Il baliatico è una questione esclusivamente femminile, “marginale” nell’interesse degli storici: è un lavoro sommerso, talvolta ignorato dagli stessi discendenti delle protagoniste. Le donne hanno sempre parlato malvolentieri di questo mestiere anomalo, di breve durata e legato alla quantità e qualità del latte prodotto: non solo testimoniava lo stato di miseria, ma riportava alla mente il doloroso distacco dal proprio figlio neonato.

Il fenomeno si può circoscrivere in un periodo abbastanza preciso: dalla seconda metà dell’Ottocento agli anni Trenta del XX secolo, in qualche caso anche dopo la Seconda guerra mondiale. I luoghi di espatrio erano essenzialmente: la Francia del Sud e la Corsica, talvolta anche la Tunisia, l’Algeria, la Svizzera, la Germania.

Foto 1. Gruppo di balie della Valdinievole in Francia, inizio Novecento. (Biblioteca comunale di Chiesina Uzzanese)

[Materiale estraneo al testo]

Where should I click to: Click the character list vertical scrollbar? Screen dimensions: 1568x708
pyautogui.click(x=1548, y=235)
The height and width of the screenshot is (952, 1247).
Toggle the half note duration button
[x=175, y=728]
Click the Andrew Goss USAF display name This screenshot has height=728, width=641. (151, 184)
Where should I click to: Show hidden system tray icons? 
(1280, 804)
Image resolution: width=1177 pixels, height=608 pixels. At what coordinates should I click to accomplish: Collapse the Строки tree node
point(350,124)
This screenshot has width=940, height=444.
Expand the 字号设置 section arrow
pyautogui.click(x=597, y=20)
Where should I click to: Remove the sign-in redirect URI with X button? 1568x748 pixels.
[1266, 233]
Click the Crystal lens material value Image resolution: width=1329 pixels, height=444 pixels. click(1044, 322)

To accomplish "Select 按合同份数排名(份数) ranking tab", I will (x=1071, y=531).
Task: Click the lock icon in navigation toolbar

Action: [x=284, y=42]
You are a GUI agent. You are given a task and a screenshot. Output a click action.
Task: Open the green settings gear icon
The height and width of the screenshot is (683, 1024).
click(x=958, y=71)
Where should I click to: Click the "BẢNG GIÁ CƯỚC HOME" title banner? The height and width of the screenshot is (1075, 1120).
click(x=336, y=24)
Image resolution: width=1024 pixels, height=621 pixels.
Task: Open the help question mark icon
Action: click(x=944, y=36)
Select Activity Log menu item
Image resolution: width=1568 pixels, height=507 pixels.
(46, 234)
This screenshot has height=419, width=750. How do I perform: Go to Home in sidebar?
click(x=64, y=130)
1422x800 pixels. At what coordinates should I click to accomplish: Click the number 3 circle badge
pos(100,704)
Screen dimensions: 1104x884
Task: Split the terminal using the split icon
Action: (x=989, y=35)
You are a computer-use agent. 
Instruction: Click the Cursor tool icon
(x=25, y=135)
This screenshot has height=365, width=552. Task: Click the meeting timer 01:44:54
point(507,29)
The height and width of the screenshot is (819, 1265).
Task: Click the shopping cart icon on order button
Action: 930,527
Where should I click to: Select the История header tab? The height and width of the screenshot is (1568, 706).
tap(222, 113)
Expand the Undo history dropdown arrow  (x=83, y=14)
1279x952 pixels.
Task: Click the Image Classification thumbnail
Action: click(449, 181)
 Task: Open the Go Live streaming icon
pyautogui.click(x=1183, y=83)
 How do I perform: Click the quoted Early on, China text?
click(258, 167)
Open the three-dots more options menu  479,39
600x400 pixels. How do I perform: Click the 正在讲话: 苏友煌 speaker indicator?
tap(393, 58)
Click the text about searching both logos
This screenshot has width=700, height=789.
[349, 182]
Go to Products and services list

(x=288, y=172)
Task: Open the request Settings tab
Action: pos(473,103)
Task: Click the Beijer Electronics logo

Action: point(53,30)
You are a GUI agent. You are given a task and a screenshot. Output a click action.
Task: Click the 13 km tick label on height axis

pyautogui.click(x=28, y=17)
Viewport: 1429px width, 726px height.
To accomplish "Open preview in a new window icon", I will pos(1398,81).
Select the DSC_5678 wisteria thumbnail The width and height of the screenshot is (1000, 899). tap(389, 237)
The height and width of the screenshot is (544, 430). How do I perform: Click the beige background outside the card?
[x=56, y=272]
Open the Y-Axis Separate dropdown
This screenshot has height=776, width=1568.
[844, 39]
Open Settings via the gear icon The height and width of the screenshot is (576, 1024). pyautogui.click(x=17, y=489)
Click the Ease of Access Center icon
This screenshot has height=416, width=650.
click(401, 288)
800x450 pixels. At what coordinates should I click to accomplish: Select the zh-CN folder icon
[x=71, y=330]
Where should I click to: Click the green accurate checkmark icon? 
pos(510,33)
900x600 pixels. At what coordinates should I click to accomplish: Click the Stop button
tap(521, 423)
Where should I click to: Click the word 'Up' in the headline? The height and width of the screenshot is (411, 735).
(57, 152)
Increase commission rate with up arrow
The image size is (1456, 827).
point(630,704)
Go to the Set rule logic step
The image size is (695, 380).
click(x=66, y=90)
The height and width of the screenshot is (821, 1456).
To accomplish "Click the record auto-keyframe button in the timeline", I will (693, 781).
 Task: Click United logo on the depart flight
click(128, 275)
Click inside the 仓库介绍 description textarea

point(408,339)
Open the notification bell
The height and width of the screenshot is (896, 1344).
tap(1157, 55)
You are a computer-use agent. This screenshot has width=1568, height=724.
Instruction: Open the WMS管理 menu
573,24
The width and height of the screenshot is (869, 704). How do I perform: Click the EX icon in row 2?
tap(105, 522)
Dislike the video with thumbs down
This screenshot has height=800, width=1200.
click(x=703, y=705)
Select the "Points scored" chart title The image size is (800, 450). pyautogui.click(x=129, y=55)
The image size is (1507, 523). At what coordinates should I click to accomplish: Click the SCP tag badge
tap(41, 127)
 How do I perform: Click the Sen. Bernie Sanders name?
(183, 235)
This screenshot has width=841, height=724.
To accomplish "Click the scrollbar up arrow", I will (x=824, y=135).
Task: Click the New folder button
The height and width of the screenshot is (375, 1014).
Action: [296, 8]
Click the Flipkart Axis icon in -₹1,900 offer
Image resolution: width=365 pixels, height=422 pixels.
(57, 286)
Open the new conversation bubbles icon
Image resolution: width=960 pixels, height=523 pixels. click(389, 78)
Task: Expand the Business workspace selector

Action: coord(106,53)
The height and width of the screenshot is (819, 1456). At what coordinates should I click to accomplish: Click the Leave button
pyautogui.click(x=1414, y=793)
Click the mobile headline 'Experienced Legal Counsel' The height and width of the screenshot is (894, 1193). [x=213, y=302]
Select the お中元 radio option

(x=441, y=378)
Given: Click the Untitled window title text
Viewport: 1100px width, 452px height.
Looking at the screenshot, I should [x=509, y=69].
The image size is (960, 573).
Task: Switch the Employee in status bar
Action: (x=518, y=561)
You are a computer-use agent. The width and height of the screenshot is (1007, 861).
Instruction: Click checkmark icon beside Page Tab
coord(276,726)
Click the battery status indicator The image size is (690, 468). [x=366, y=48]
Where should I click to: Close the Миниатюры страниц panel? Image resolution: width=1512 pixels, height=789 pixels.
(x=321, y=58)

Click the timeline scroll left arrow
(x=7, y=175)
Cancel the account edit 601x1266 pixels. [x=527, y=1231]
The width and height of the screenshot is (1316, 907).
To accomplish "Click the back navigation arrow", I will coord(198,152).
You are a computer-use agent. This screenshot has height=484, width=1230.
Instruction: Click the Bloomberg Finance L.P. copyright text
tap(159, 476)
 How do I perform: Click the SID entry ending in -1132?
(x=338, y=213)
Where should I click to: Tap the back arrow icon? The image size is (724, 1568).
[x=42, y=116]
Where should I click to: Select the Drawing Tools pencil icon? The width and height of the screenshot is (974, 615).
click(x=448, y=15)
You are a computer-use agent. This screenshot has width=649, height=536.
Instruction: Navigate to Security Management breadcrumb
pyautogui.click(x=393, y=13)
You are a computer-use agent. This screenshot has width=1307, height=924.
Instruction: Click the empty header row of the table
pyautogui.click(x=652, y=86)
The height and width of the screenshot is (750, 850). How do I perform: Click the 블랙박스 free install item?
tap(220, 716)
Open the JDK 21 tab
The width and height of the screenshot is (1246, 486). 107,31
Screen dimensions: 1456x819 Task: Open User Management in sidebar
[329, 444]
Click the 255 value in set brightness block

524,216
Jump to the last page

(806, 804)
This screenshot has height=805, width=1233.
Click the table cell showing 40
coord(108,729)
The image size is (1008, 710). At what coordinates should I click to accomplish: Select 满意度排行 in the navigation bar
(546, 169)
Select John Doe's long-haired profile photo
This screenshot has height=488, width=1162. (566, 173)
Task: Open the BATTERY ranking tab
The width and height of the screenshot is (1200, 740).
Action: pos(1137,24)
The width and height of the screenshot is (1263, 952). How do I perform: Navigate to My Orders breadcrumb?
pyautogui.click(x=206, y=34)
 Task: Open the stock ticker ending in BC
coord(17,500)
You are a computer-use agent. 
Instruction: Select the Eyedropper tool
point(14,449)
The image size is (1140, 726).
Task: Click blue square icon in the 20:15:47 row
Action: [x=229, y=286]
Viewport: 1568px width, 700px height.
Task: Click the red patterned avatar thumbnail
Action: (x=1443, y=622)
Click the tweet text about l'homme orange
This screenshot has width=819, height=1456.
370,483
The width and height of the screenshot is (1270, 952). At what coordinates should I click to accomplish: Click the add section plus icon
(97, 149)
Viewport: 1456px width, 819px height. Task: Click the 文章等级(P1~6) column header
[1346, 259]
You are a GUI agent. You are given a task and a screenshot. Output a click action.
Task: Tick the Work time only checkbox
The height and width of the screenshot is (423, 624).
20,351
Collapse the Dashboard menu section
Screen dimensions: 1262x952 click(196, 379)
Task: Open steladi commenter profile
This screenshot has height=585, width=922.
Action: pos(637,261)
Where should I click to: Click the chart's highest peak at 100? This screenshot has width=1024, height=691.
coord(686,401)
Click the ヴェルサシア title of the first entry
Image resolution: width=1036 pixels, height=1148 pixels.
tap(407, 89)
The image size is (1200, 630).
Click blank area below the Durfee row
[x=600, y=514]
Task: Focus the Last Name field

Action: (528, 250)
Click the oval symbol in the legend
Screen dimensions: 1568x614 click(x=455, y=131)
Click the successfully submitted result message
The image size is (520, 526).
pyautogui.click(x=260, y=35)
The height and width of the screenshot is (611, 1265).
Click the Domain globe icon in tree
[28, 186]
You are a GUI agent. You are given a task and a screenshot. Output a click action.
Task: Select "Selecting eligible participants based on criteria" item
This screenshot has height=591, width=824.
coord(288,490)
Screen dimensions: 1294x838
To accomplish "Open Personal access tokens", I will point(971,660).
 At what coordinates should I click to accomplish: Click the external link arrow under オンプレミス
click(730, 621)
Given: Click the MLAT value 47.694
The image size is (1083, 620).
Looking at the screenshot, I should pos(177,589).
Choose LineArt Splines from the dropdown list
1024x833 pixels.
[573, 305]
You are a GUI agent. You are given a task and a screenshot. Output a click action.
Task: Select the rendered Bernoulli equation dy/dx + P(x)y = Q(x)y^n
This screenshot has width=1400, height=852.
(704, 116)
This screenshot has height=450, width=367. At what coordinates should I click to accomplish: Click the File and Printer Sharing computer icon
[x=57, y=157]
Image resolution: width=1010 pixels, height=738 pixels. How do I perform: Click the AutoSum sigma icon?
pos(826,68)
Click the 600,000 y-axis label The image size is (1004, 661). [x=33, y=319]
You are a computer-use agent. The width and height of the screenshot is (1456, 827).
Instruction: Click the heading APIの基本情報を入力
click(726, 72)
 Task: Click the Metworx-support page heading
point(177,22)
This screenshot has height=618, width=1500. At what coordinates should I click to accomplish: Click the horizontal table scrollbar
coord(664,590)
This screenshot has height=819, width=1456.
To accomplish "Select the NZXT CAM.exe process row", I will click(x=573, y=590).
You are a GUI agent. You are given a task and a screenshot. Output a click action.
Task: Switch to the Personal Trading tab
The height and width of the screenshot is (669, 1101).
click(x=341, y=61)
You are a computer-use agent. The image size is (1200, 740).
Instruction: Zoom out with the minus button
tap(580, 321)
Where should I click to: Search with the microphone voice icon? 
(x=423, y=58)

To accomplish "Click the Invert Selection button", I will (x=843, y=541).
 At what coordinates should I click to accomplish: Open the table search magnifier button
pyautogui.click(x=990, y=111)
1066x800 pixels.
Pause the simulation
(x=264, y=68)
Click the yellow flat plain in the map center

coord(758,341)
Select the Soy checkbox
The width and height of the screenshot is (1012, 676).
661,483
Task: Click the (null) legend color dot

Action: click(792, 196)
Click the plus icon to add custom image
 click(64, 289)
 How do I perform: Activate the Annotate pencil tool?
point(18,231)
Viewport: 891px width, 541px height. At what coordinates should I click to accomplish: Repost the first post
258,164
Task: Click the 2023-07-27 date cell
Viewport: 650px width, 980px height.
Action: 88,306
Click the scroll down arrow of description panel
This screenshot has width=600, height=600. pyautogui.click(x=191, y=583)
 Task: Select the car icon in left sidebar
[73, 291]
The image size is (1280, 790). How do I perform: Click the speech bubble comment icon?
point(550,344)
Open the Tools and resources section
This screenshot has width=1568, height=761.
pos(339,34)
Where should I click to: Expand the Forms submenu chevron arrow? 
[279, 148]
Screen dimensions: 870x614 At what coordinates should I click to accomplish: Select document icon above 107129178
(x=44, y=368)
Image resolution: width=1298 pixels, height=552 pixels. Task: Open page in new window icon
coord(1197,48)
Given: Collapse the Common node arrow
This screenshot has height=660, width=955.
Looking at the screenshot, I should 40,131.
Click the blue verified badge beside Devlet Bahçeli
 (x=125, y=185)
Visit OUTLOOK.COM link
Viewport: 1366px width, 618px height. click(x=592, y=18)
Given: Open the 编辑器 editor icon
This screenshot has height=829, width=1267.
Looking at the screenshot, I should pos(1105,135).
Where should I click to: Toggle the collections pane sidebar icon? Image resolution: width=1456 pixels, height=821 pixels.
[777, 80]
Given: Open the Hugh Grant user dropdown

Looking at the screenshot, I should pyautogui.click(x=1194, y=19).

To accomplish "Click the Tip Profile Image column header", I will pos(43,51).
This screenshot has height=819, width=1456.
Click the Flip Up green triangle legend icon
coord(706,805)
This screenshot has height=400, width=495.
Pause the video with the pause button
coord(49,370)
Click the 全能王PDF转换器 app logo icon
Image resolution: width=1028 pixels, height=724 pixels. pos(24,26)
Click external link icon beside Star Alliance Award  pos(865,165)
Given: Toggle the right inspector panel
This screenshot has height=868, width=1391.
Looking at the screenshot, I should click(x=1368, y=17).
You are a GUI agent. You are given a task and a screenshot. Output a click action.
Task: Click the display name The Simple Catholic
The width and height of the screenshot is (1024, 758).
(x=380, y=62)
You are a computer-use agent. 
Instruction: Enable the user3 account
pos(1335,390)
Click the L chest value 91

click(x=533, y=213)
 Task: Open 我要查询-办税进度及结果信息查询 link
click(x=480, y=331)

Le donne che partivano erano casalinghe, contadine, bisognose di dare un contributo economico alla famiglia, e per farlo lasciavano a casa la loro creatura appena nata, che veniva allattata da una vicina o una parente. La mortalità infantile dei figli delle balie era più alta della norma perché erano privati del latte materno e affidati a donne non sempre sane o poco attente alla cura e all’igiene dei piccoli.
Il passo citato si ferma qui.